GEOSTATISTIC AND EPIDEMIOLOGY We followed the classical epidemiological approach previously described in another work we are presenting at the 8th Agile Conference (“Gis for epidemiological studies” by Maio et al.): we used distance from roads as a proxy for exposure to road traffic pollution, population was classified according to home distance from roads and then we analysed the relationship between proximity to roads and respiratory symptoms/diseases prevalence. In the present study we tried out a new concern for geostatistic in epidemiology, experimenting an innovative GIS-based approach to the analysis of epidemiological data. We applied geostatistical tools to an epidemiological dataset in order to discover its structural and spatial patterns, if any, using correlation functions (semivariogram). Then a health risk map, representing the spatial distribution of respiratory symptoms and diseases, was produced through spatial interpolation techniques. A troublesome aspect of our study is linked to the binary nature of our dataset (absence-presence of respiratory symptoms/diseases) and we solved this by constructing a continuous variable useful for geostatistical application. THE EXPERIMENTED MODEL Starting from epidemiological data we produced a risk map for respiratory symptoms/diseases through the following steps:

1. geocoding of subjects by home addresses to obtain a layer of points; 2. calculation of a respiratory health value for each point by a variable that gets information

from epidemiological data (local symptomatical index); 3. use of geostatistical tools to get respiratory health risk map.

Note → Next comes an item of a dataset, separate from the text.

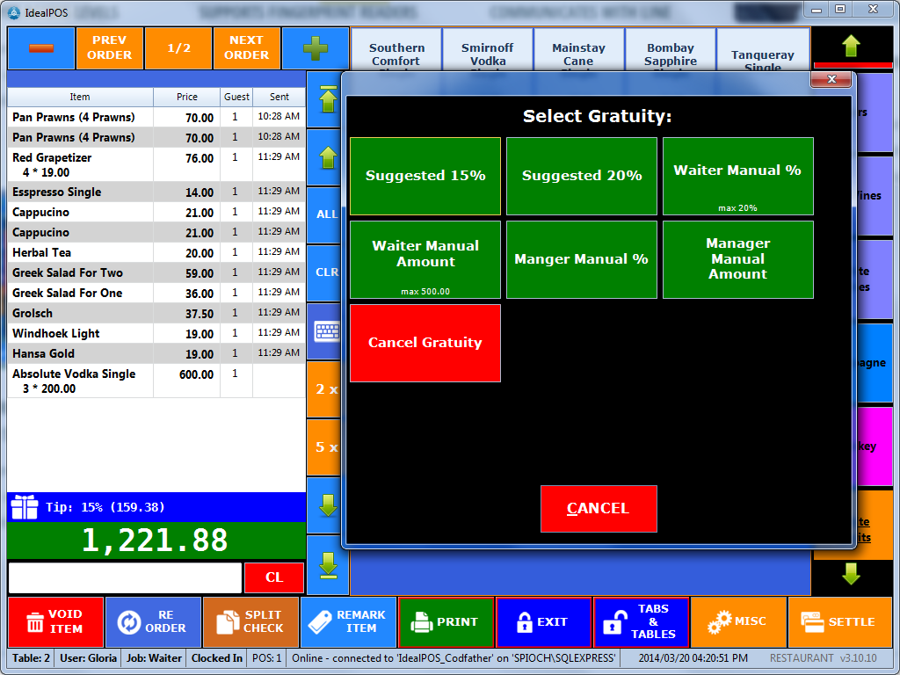Image resolution: width=900 pixels, height=675 pixels.
Task: Click the orange minus remove-order icon
Action: coord(40,48)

To assess the significance of the produced map we performed two additional steps:

4. land classification according to four levels of health status; 5. validation of results by means of classical statistical analysis (bivariate and multiple logistic

regression analysis).

CASE STUDY The study makes use of data gathered during an epidemiological survey performed by the Italian National Council of Research (CNR) and the Italian National Electricity Power Supplier (ENEL) in 1991-93. This survey aimed to analyse the relationship between traffic exposure and respiratory symptoms/diseases in Pisa-Cascina area (Tuscany, Italy). This epidemiological dataset has been subjected to many statistical analyses by the CNR Institute of Clinical Physiology in order to assess the distribution of symptoms/diseases and their relation with different environmental conditions (Viegi, 1991; Viegi, 1994; Viegi 1999; Simoni 1998; Carrozzi, 1993). Basic numeric cartography used in this study was mainly supplied by local authorities: Municipalities of Pisa and Cascina, Provincial Administration of Pisa and Tuscany Region. GEOCODING The subjects’ residences were integrated in a Geographical Information System: geocoding is based on subjects’ home addresses and this operation produced 1121 different points for the whole sample of 2816 subjects (the survey was designed on a family cluster basis, so many subjects share the same home address). As the figure 1 clearly shows, sample points have a really unhomogeneous and clusterized distribution. This is a consequence of the original sampling method that was based on administrative entities (census-tracts) rather than on strictly geographical features.

0 3.000 6.000meters

Figure 1: Geocoding of subjects by home addresses

THE LOCAL SYMPTOMATICAL INDEX The first step of the research dealt with the possibility to apply geostatistical tools to the epidemiological dataset. Because of the binary nature of our data (presence/absence of respiratory symptoms/diseases), we faced the problem of constructing a new continuous variable useful for geostatistical application. In fact geostatistics works on (x,y,z) triplets (coordinates of a point and the value of a continuous variable in that point). On the contrary our sample is featured by an high number of binary variables which represent the health situation of the studied population. The schema we adopted to overcame this inconvenience is based on the creation of a new variable working as an indicator of population health status. The CNR standardized questionnaire gives information about 14 respiratory symptoms/diseases: cough, phlegm, attacks of shortness of breath with wheeze, bronchial asthma, eye redness, hay-fever, wheezes, dyspnea, chronic bronchitis, bronchiectasis, emphysema, rhinitis, sinusitis, eczema. We assigned a value 0-1 to each symptom/disease according to absence-presence; the continuous variable, called local symptomatical index, was computed for each of 1121 home addresses as the mean of values referred to subjects associated to each point. Because of the great number of missing data for rhinitis, sinusitis, chronic bronchitis and bronchiectasis, we initially removed these four symptoms/diseases from our analysis. After calculating the mean values for each of 1121 home addresses, we obtained a variable ranging from 0 to 0.75 with only 67 different values. This low variability of our local symptomatical index led us to review our calculation and to recover part of the information we previously lost. For this reason, to obtain the variable values, we considered now up to 14 symptoms/diseases where available. Then we calculated the proper mean for each point depending on the number of symptoms/diseases actually reported for that point. So we obtained a new variable ranging from 0 to 0.714 with 162 different values. This is our local symptomatical index.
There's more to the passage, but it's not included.